Compartmental syndrome (CS) is difficult to diagnose in intensive care unit patients. Compartment perfusion pressure (CPP) is an invasive, indirect measure of ischemia. Near-infrared spectroscopy is noninvasive, and directly measures ischemia by transmitting light through tissues at wavelengths that react with hemoglobin to provide percent tissue oxygen saturation (Sto(2)). Animal studies demonstrate that Sto(2) is superior to CPP for detecting CS. However, there are no studies in humans comparing Sto(2) with CPP. We hypothesized that Sto(2) can reliably detect CS, and is superior to CPP.

METHODS

CS was induced in 15 human volunteers using a standard calf compression model.

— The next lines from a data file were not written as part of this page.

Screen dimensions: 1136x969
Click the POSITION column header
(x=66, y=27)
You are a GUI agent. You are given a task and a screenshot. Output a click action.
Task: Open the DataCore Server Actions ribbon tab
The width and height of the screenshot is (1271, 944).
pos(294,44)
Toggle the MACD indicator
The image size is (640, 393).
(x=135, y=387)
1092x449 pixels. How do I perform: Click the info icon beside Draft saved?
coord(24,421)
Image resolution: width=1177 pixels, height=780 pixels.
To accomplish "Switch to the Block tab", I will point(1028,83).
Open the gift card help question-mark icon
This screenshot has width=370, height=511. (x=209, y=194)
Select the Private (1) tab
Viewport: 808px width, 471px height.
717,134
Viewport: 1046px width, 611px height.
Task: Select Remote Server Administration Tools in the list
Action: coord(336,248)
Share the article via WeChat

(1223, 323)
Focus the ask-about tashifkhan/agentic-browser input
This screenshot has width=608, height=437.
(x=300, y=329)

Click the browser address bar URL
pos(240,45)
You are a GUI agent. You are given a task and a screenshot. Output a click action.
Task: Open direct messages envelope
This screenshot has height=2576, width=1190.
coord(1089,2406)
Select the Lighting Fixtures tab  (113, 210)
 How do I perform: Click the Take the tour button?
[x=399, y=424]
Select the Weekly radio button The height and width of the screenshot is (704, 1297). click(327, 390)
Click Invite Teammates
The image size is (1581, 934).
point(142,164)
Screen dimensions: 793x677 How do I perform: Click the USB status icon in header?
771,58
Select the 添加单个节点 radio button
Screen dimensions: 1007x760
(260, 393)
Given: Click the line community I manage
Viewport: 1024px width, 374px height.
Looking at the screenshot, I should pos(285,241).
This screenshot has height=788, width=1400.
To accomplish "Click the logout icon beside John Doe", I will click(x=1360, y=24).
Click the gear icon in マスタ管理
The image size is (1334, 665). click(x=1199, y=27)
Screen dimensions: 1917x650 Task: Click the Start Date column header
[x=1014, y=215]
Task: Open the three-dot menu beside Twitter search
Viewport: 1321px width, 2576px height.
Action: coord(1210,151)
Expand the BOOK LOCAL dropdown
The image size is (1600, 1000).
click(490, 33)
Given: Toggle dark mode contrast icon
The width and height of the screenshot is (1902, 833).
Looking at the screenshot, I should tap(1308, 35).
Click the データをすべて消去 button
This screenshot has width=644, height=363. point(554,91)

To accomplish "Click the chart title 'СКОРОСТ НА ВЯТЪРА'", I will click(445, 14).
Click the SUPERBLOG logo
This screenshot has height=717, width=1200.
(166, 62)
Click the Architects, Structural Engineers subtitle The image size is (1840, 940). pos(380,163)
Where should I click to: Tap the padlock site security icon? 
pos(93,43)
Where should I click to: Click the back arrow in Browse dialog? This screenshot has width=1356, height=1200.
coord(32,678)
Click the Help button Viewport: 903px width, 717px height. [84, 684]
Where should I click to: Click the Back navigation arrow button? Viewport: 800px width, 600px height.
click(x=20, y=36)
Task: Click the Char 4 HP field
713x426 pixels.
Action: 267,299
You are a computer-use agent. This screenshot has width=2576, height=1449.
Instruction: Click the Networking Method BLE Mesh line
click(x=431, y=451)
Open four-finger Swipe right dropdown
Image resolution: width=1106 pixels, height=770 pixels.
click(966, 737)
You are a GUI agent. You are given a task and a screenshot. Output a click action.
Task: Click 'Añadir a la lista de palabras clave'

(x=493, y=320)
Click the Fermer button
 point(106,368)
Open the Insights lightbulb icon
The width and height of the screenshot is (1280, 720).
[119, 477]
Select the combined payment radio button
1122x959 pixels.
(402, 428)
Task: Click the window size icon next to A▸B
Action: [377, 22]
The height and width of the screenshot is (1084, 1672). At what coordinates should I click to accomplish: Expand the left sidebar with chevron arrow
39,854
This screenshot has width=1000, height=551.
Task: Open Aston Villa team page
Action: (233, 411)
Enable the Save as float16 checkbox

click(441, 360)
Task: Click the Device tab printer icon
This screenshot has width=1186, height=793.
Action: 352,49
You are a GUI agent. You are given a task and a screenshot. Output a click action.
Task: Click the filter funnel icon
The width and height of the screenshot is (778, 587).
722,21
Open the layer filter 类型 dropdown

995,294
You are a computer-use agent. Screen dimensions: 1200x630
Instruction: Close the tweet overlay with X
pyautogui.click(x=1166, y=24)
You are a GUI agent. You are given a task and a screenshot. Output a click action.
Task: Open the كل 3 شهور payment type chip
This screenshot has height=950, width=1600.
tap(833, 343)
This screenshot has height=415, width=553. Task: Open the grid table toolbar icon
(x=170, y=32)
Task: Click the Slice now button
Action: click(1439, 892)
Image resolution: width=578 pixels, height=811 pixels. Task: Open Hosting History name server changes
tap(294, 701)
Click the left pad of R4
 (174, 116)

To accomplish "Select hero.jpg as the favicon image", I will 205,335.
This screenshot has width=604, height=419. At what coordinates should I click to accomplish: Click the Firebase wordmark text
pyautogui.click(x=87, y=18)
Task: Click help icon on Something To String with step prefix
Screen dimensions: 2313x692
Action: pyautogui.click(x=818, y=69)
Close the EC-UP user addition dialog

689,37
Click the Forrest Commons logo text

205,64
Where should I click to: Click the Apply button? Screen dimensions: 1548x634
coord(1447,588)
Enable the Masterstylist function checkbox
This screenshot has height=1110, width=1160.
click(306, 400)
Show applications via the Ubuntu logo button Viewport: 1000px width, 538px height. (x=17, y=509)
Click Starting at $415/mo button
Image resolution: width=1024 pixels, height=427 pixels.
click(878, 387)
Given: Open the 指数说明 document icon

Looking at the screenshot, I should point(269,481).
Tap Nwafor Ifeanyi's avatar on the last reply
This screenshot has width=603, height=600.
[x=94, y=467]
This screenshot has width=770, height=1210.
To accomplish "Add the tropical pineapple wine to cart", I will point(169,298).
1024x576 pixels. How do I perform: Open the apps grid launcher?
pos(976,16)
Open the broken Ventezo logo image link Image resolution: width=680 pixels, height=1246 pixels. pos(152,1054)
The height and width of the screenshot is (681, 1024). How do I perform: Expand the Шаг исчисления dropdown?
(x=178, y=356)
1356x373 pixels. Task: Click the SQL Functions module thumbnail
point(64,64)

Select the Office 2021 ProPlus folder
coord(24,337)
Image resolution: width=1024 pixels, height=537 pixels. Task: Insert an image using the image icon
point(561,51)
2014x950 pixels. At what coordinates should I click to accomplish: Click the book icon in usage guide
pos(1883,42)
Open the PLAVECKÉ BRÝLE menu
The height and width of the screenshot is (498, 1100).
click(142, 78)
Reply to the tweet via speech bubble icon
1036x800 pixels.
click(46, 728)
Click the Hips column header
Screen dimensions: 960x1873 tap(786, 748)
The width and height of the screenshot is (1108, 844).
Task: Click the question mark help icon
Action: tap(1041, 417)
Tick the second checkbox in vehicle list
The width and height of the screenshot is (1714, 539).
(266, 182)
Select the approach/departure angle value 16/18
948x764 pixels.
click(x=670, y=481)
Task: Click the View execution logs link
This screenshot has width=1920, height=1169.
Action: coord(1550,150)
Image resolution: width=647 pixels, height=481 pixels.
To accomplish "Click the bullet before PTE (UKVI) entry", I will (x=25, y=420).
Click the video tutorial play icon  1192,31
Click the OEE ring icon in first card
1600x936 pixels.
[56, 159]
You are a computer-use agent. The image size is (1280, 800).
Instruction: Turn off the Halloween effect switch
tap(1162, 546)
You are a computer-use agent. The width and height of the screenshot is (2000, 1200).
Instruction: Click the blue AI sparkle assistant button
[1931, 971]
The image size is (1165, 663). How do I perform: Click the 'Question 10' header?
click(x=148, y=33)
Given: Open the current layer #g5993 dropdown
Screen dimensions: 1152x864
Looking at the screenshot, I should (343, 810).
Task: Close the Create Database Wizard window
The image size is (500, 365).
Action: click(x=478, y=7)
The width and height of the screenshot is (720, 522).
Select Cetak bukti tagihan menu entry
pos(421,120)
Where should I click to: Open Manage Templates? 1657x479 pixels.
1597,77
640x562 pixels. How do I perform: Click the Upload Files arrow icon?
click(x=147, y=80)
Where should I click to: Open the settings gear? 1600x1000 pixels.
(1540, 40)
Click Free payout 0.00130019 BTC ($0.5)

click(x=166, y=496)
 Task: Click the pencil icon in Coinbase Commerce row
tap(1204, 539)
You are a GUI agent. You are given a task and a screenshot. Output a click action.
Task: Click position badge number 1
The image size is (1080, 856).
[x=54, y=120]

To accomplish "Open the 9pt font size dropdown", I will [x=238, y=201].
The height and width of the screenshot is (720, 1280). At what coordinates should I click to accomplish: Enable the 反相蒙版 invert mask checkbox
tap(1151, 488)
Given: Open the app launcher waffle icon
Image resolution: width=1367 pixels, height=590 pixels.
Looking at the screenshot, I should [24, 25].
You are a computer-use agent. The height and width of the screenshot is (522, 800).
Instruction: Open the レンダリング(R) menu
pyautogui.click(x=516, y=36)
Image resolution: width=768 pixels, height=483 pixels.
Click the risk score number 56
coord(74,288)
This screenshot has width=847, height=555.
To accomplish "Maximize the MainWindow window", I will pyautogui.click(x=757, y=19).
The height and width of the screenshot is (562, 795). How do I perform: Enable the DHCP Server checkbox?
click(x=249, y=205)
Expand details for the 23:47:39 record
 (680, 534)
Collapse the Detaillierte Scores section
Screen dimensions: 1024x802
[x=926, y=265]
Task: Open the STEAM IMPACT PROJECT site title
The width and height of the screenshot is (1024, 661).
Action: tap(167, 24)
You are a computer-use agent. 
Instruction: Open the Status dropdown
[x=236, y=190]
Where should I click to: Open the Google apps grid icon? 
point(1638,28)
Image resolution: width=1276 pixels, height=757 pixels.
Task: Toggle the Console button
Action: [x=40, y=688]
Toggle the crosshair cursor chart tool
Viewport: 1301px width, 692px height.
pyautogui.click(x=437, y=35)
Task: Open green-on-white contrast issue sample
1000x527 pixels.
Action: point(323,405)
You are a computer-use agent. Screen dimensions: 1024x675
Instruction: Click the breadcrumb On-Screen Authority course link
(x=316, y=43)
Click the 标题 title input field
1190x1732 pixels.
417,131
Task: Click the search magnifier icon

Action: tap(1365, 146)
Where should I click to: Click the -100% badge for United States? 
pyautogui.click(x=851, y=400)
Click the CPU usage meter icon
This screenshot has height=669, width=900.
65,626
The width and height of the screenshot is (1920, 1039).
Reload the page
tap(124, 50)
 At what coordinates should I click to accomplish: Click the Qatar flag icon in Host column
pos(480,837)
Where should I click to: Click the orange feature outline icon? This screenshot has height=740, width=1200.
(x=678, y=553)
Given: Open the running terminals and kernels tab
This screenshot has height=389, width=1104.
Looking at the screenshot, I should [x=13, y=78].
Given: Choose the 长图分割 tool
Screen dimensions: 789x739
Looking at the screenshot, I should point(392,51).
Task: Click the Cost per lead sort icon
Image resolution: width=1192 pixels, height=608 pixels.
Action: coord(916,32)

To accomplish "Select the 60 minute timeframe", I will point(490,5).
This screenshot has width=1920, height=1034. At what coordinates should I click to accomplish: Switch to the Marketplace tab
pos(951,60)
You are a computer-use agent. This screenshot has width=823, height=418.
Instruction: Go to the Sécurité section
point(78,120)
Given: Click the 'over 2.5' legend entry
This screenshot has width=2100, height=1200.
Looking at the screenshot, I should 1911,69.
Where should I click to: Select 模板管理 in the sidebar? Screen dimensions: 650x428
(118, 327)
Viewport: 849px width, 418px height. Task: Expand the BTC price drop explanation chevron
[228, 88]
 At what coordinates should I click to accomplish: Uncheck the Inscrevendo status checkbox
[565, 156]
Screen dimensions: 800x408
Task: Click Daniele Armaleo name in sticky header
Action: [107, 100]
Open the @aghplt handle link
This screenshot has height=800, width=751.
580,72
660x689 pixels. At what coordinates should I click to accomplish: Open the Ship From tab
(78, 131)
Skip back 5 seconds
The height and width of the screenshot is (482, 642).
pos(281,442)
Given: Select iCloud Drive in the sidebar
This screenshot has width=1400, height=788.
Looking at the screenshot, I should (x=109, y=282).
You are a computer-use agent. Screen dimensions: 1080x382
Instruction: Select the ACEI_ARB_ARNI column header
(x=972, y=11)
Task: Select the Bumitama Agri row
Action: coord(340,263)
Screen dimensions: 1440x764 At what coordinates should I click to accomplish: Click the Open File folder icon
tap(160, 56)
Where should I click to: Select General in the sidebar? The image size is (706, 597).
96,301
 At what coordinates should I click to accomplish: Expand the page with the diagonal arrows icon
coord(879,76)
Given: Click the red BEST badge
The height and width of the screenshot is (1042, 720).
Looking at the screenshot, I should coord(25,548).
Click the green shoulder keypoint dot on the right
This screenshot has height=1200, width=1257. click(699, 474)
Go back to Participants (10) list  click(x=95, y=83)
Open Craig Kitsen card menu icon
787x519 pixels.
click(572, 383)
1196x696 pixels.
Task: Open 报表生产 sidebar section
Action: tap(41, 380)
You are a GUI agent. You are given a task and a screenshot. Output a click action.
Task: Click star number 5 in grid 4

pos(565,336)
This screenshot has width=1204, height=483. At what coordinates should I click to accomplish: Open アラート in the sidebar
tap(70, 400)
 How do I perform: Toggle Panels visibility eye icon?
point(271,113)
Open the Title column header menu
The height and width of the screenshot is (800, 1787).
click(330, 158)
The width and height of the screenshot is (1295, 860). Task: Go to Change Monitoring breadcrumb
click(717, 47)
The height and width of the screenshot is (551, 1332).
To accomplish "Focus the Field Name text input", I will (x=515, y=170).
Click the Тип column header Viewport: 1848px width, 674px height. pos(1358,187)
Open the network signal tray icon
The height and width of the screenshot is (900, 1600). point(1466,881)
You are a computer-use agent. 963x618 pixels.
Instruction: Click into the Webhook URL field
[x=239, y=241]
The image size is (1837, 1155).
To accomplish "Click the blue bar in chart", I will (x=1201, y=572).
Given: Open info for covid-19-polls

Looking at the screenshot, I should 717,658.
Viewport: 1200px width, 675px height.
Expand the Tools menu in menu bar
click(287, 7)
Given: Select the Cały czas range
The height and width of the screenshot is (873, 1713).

At 30-minute intervals, compression was increased to reduce Sto(2) from baseline (86% +/- 4%) to 60%, 40%, 20%, and < 10%, with simultaneous recording of CPP. Outcome variables included deep peroneal nerve conduction assessed by electromyography, cutaneous peroneal nerve sensitivity using Semmes-Weinstein monofilaments, and pain (visual analog scale).

RESULTS

Both Sto(2) and CPP significantly correlated with all ischemia outcome variables (p < 0.001). Receiver operating characteristic curves of deep peroneal nerve conduction demonstrated that Sto(2) had higher sensitivity than CPP for detecting > 50% block. For example, when specificity was 83% for Sto(2) and 84% for CPP, sensitivity was 85% versus 56%, respectively (p = 0.02). When specificity for both was 72%, sensitivity was 94% for Sto(2) versus 76% for CPP (p = 0.04).

CONCLUSION

In intensive care unit patients who cannot alert physicians to symptoms, near-infrared spectroscopy may help clinicians to avoid delayed or unnecessary prophylactic fasciotomy, and provides the benefits of a continuous, noninvasive monitoring technique.